Con el alto al fuego, tanto India como Pakistán se han atribuido la victoria en el breve pero alarmante enfrentamiento que en días llevó a los dos vecinos nucleares al borde de la guerra abierta y declarada. Nueva Delhi insiste en que los ataques contra Pakistán estaban plenamente justificados tras la declaración del Consejo de Seguridad de la ONU sobre el atentado en Pahalgam del 22 de abril. Funcionarios gubernamentales destacaron el llamado de la resolución a “responsabilizar y llevar ante la justicia a los autores, organizadores, financiadores y patrocinadores de este reprensible acto de terrorismo”. Tras acusar durante mucho tiempo a Pakistán de patrocinar y albergar a grupos militantes y terroristas anti-indios, la India presentó la decisión de atacar objetivos en el interior de Pakistán como una respuesta no solo a la masacre de Pahalgam, sino también a una serie de actos terroristas que se remontan al ataque al parlamento indio en 2001. Las autoridades afirmaron que la “Operación Sindoor” -la ofensiva militar india- fue “de naturaleza focalizada, mesurada y sin escalada”, dirigida exclusivamente contra “infraestructura terrorista” vinculada a grupos que han liderado atentados y ataques armados contra India en las últimas dos décadas. Mientras que India afirma que su nueva doctrina hacia Pakistán demuestra un cambio de la represalia simbólica a un ataque militar decisivo, y que sus objetivos antiterroristas específicos inicialmente evitaron atacar la infraestructura militar, Pakistán argumenta que ofreció una defensa sólida y robusta contra el ataque “ilegal” de India (ante lo que afirma es la ausencia de pruebas de complicidad pakistaní en el ataque a Pahalgam), argumentando que no comprometió su soberanía e integridad territorial, a la vez que, por primera ocasión, logró atacar con éxito a blancos de su vecino más allá de la Cachemira bajo control indio. Peor más allá de como enmarca cada capital lo ocurrido, no cabe duda de que este conflicto de cuatro días entre India y Pakistán ha representado la mayor escalada militar entre ambos Estados en décadas. Y ha dado lugar, de manera aún más preocupante, a nuevas doctrinas -militares y diplomáticas- al interior de cada nación.
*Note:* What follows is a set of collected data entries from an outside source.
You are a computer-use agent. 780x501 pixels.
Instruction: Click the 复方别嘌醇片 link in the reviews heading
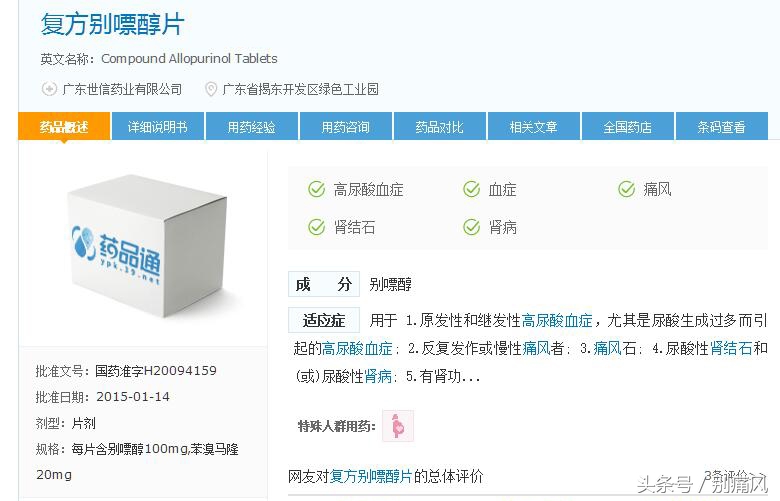[x=371, y=477]
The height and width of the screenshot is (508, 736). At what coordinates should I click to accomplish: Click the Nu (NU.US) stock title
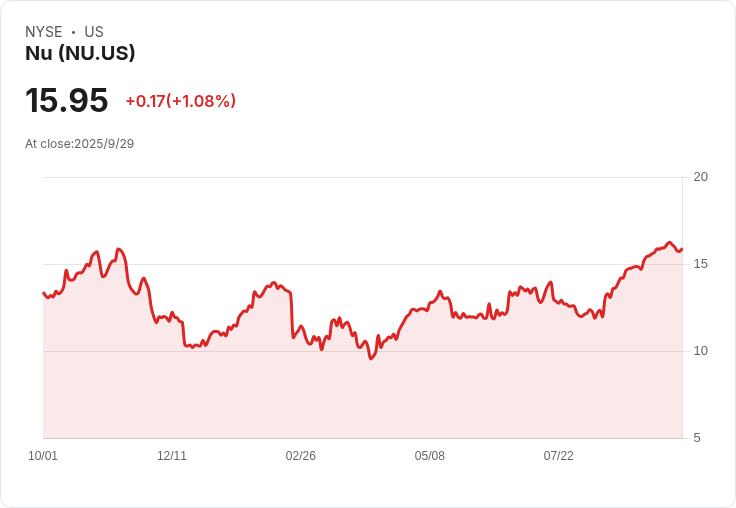[80, 53]
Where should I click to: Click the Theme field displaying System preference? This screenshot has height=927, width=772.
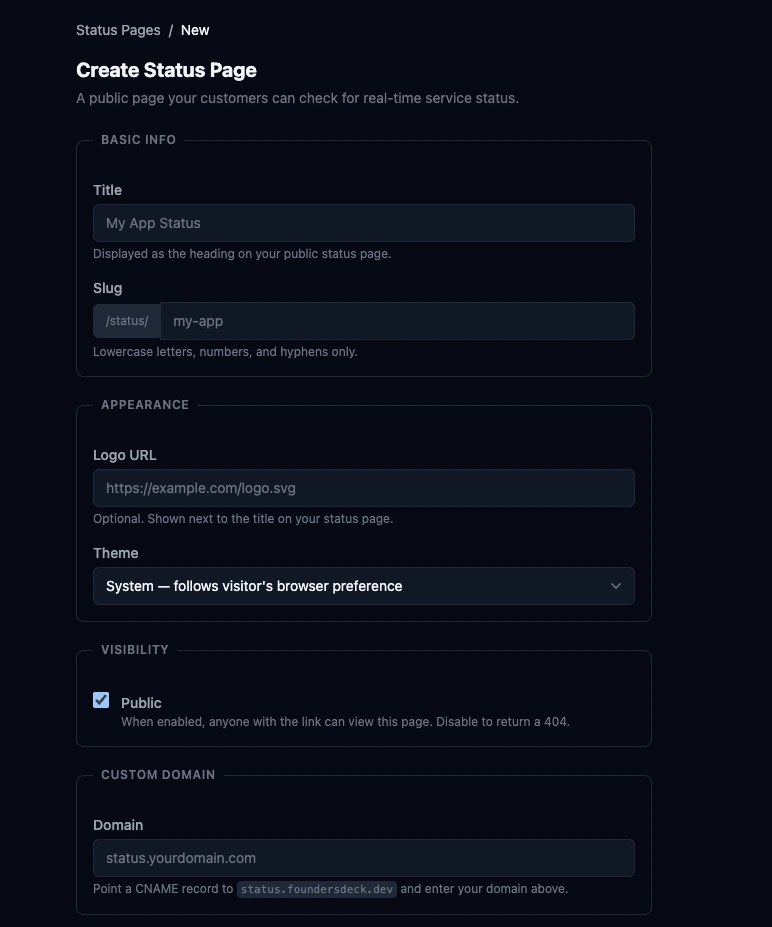(364, 586)
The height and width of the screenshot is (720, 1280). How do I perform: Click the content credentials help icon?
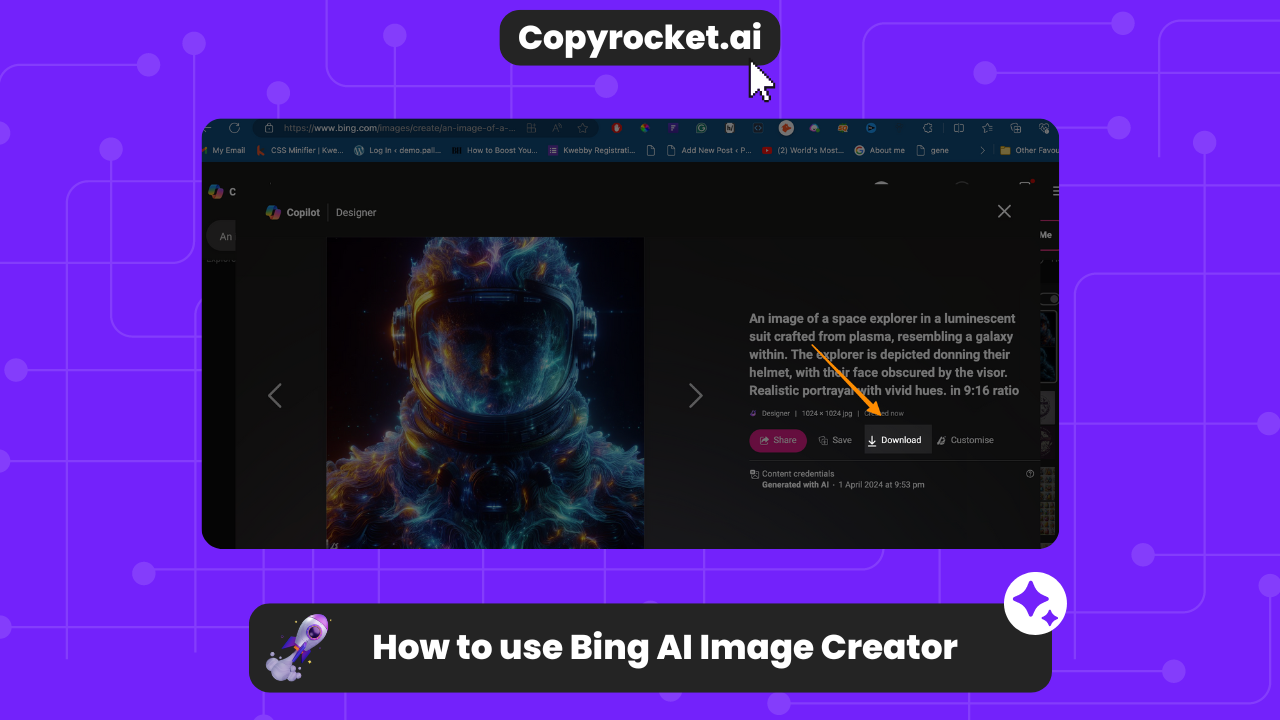[1030, 474]
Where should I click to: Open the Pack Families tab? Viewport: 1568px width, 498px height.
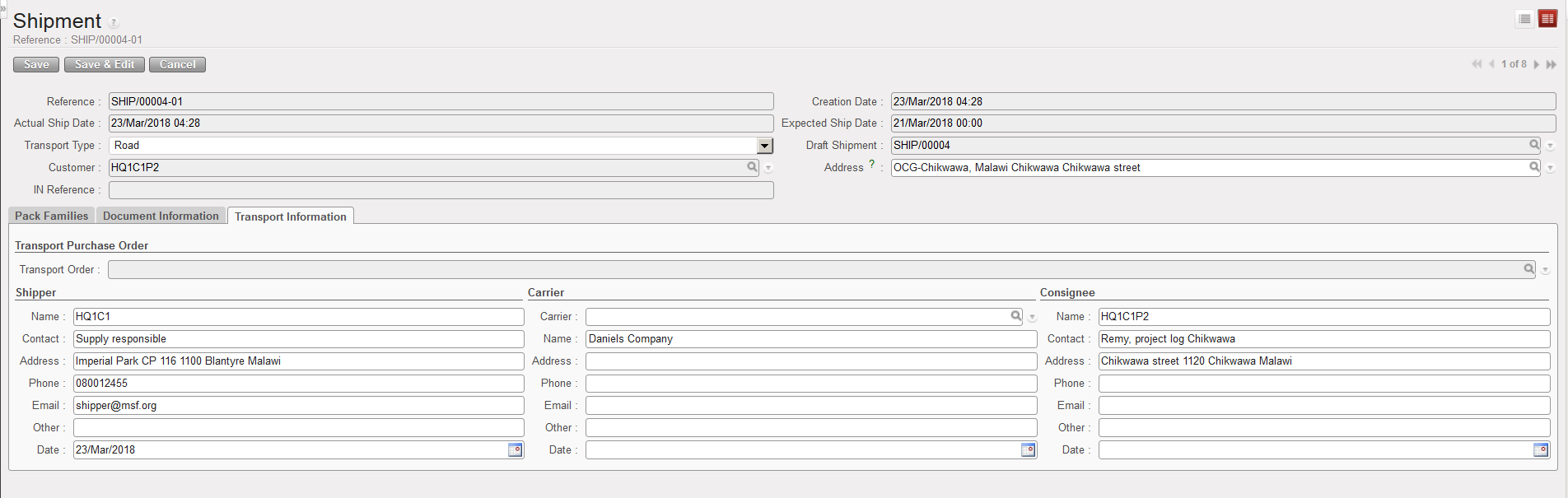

Por encima de esto, una combinación de retórica belicosa y chovinista, agitación social y política interna y la lógica implacable de buscar la superioridad militar en la región han aumentado los riesgos de escalada. El destino del sur de Asia está ahora en gran medida en manos de dos líderes -cuasi-caudillos- devotamente religiosos, quienes creen estar librando una guerra justa contra un enemigo declarado. Es un cálculo de suma cero en una región retacada de armamentos, incluyendo ojivas nucleares, y la reputación de ambos líderes al interior de sus respectivas naciones depende en gran medida de que su honor salga intacto ante los ojos de la opinión pública a ambos lados de la frontera. Por un lado, en la India está Narendra Modi, un nacionalista hindú que parece siempre florecer durante una crisis. Por el otro, está el poder detrás del poder en Pakistán, el general Syed Asim Munir, jefe de las fuerzas armadas y el militar más religioso de Pakistán en décadas, muy fortalecido por el conflicto con India pero encabezando una institución castrense cada vez más impopular entre la población debido a la precaria situación económica que vive el país, a la corrupción y falta de gobernanza eficaz y por el encarcelamiento del ex primer ministro y político populista -y ex jugador de la selección nacional de cricket- Imran Khan. Modi y Munir están ahora enfrascados en un juego de gallina en las cumbres y precipicios de los Himalaya. Ninguno quiere una guerra, pero ninguno quiere pestañear y mucho menos dar la impresión de ceder.

¿Podrá perdurar la paz? Sin duda, la operación militar de la India este mes representa un desplazamiento definitivo de las habituales tensiones bilaterales diplomáticas hacia el ámbito de las hostilidades -y las amenazas- militares, con poca certeza sobre las posibles repercusiones que ello tendrá para la paz y la seguridad internacionales en el mediano plazo. Sin duda será necesario un trabajo sostenido por parte de ambas y de la comunidad internacional para restablecer un entorno transfronterizo y regional estable. Y por si esto fuera poco, India y Pakistán han emergido de su conflicto militar de 100 horas con lecciones, narrativas y percepciones de costo-oportunidad muy diferentes. No es una receta ideal.